Suite de notre chronique du jeu Batman : Arkham Asylum
Le catalogue de l’Homme moderne
Mais pourquoi des studios comme Capcom, Epic Games, Platinum Games ou Rocksteady reprennent un stéréotype de héros apparemment jugé démodé par l’industrie du cinéma ?
Principalement parce que c’est un modèle simple, maitrisé, encore efficace pour tout ce qui est beat-them-all et jeux de tir.
C’est toujours jubilatoire pour les gamers malingres ou bedonnants que nous sommes (toi-même tu sais, pas la peine de se la raconter), d’incarner pendant quelques heures un personnage mega balèze qui s’exprime uniquement par sa puissance physique : « j’ai pris deux roquettes dans les côtes… pas grave… j’me cache derrière un mur, j’me mouche et je repars à la filoche ». On trouve dans ces jeux un refuge nous permettant d’assouvir nos instincts primaires de mâles dominants, bridés que nous sommes par ailleurs, nous pauvres hommes modernes, dans nos sociétés castratrices toujours plus incertaines dans la distinction des genres. En bref, de temps en temps ça fait du bien d’être un gros bourrin.
=-=-=
**Questions à traiter**
1. Dans la chronique sur Batman : Arkham Asylum, résumez en quelques phrases le paragraphe qui commence par « C'est toujours jubilatoire pour les gamers » sans en perdre les idées principales.
2. Prolongez la chronique sur Batman : Arkham Asylum à partir de sa dernière phrase, dans le même ton.

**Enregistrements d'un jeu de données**
=-=-=
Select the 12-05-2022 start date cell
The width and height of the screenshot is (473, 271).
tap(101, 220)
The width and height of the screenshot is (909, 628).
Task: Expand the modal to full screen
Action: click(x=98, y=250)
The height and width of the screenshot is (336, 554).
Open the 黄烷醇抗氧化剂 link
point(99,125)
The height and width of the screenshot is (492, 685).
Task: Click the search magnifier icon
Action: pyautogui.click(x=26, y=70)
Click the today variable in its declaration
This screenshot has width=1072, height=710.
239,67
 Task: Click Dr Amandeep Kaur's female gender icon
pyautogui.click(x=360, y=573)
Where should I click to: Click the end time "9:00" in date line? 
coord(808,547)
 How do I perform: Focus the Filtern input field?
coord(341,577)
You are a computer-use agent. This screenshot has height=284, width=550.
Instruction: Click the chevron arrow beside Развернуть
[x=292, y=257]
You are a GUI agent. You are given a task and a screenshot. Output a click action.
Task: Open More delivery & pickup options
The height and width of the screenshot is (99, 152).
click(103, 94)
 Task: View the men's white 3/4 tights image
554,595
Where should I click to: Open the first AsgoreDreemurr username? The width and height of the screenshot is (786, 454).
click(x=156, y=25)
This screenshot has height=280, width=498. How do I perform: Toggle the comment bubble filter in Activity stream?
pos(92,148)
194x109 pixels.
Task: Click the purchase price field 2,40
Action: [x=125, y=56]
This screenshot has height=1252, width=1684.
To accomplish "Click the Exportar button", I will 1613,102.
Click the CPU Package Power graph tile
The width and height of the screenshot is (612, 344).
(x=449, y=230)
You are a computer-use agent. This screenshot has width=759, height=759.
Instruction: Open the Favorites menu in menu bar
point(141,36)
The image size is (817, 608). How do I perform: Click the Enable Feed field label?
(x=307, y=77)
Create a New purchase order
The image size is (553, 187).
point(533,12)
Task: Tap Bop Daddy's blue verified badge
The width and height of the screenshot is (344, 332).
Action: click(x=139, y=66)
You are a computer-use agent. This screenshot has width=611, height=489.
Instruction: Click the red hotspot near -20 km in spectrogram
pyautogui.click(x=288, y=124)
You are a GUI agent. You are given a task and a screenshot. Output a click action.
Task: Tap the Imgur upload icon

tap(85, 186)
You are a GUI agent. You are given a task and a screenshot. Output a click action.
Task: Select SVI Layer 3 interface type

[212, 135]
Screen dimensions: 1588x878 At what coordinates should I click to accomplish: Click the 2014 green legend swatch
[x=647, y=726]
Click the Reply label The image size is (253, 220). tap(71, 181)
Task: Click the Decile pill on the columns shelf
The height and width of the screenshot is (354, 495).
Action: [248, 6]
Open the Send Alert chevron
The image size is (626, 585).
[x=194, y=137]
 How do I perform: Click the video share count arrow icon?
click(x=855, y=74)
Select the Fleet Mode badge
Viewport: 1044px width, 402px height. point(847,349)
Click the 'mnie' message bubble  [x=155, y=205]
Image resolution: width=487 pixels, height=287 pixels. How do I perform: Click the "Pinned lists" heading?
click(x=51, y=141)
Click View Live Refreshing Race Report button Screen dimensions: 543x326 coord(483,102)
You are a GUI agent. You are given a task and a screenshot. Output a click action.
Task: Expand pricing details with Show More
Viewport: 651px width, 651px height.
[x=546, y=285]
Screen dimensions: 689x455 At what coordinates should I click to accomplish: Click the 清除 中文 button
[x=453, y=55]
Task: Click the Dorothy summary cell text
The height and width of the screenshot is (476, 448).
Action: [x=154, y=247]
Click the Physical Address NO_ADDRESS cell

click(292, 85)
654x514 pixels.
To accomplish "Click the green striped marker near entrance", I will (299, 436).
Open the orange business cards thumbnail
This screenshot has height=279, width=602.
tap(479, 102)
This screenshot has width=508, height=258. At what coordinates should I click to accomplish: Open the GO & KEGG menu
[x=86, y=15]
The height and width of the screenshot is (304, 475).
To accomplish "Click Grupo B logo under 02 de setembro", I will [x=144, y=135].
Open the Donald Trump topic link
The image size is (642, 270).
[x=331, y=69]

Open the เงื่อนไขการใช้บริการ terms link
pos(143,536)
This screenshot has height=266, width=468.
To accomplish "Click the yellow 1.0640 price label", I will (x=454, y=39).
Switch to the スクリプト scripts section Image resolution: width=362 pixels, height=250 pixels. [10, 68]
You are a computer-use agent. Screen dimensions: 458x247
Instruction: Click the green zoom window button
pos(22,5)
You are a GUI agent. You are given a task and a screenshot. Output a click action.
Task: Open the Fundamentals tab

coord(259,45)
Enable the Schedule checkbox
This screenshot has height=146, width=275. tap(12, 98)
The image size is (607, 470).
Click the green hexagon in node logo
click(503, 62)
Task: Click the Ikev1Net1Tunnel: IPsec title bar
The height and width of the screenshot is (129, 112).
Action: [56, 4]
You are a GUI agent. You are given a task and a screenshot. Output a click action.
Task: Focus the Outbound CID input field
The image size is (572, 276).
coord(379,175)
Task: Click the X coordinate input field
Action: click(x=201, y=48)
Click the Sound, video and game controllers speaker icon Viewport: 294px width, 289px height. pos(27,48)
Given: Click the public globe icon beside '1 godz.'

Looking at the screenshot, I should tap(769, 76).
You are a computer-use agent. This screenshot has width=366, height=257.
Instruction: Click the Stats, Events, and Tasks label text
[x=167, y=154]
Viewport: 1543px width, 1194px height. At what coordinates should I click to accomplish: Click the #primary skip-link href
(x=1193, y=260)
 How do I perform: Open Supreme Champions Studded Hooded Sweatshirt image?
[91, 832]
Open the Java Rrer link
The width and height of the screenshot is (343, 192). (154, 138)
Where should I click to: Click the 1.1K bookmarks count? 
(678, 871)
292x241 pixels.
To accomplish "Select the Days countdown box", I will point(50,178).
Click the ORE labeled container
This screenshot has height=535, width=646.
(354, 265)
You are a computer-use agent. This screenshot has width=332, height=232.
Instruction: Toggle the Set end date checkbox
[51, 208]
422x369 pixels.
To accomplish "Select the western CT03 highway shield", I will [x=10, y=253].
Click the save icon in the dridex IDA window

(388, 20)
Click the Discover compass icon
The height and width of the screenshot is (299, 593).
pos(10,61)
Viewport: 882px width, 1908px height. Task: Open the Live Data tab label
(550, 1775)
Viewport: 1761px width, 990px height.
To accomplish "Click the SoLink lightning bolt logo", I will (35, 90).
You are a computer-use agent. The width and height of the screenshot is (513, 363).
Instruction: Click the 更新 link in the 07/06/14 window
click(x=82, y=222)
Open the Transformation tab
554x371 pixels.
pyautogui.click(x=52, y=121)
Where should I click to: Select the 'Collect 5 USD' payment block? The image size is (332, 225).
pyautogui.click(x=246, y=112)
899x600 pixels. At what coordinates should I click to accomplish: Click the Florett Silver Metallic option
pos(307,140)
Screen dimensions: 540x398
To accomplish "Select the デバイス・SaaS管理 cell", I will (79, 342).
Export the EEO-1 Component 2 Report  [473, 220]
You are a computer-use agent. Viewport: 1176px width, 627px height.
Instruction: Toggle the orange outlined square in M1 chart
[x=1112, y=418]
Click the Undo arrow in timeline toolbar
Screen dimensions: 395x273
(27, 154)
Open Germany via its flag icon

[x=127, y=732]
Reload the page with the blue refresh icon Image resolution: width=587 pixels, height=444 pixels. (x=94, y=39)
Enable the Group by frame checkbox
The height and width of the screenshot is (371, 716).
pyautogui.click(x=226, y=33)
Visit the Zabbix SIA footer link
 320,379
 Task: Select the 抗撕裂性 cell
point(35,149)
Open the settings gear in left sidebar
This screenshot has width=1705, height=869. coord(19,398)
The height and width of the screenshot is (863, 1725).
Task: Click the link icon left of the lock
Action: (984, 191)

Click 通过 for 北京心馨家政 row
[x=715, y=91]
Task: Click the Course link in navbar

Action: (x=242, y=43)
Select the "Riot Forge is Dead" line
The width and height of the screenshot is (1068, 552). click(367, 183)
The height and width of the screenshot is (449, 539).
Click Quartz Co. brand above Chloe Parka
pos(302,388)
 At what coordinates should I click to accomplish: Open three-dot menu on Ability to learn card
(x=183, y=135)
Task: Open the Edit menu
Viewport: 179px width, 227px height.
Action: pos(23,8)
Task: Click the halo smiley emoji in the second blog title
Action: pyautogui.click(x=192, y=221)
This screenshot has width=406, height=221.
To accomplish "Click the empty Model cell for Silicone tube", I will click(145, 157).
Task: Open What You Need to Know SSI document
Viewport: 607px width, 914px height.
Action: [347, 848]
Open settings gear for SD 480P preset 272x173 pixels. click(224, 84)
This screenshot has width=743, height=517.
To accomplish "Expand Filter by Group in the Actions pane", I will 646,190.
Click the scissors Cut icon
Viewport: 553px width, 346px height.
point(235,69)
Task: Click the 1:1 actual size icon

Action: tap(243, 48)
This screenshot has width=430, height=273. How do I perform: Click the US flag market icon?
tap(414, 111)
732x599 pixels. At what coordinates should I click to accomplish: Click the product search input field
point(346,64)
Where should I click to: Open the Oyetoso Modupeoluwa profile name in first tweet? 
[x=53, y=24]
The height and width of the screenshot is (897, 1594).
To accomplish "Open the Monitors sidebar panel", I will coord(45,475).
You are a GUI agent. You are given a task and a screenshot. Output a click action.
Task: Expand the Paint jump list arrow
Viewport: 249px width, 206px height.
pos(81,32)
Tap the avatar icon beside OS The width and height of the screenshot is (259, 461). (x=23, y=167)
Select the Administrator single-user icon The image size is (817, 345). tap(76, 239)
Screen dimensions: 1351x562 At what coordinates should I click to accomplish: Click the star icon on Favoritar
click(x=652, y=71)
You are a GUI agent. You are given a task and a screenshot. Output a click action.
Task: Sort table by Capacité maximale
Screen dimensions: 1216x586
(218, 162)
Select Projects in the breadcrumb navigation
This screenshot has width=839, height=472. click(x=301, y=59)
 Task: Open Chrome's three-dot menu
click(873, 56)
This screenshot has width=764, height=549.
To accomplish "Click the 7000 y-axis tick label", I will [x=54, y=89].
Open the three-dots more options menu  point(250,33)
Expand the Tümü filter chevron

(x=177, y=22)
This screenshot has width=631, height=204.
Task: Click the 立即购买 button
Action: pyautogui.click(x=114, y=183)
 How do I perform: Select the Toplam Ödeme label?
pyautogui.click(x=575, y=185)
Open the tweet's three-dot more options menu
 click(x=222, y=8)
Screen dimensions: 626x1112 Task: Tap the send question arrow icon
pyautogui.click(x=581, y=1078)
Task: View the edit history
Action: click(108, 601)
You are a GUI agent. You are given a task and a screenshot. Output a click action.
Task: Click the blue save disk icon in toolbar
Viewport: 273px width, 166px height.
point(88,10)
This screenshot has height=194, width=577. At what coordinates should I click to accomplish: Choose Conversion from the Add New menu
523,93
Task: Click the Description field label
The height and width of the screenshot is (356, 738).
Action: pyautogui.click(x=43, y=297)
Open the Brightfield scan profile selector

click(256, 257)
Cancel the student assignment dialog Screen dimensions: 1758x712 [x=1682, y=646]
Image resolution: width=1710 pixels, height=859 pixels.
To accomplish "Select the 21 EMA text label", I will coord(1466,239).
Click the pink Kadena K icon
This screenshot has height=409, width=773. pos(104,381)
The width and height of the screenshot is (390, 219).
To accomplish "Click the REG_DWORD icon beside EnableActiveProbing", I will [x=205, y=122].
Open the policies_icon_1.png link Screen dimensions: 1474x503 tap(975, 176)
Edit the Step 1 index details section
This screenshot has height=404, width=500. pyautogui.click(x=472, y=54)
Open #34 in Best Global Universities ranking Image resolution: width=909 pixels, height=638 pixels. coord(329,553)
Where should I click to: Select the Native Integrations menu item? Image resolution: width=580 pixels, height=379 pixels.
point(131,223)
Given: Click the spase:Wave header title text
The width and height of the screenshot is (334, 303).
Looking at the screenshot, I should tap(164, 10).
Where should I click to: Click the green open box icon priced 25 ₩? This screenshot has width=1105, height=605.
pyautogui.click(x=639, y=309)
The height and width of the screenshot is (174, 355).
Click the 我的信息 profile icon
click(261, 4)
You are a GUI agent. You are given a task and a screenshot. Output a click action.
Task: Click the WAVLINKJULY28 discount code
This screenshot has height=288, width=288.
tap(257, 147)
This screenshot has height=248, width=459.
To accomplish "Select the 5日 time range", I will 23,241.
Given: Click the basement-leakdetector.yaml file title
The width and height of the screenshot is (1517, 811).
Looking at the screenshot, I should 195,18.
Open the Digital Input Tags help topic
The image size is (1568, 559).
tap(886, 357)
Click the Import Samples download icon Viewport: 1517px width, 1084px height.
=-=-=
**Réponses attendues**
1. Pour des joueurs chétifs ou ventripotents, il reste jubilatoire d'incarner pendant quelques heures un personnage très costaud. Ce personnage ne s'exprime que par sa force physique et encaisse les coups sans broncher. Ces jeux offrent un refuge où les hommes modernes assouvissent leurs instincts primaires de mâles dominants. Ces instincts sont bridés ailleurs, dans des sociétés jugées castratrices et de plus en plus incertaines dans la distinction des genres. Bref, jouer les gros bourrins fait parfois du bien.

2.
Mais bon… ça va cinq minutes. L’homme du XXIème siècle a évolué et ce genre de personnages hyper bodybuildés fait moins rêver qu’auparavant. Ce stéréotype suranné est trop éloigné de la réalité actuelle et ne prend pas suffisamment en compte la complexité des nouvelles composantes de l’identité masculine. Les hommes ne sont plus nécessairement des super héros. Ce sont désormais des êtres fragiles, qui cachent une fêlure secrète autour de laquelle ils se sont construits, et en plus ils font la vaisselle et passent l’aspiro… C’est pour ça que maintenant on dit qu’on va mourir quand on se coupe avec une enveloppe (en même temps ça fait supra mal !).
Les nouveaux héros de jeux vidéo se coupent rarement avec des enveloppes, certes, mais ils ont tous un petit truc qui les rapproche des gamers que nous sommes et facilite le processus d’identification.
Exemple n°1 : Metal Gear Solid 4. Snake est le soldat ultime, super-entrainé… mais il souffre d’une étrange maladie qui le fait vieillir prématurément. Toutes les cinq minutes, il se touche le bas du dos en maugréant. Un peu comme tous les joueurs restés assis plusieurs heures devant leur télé.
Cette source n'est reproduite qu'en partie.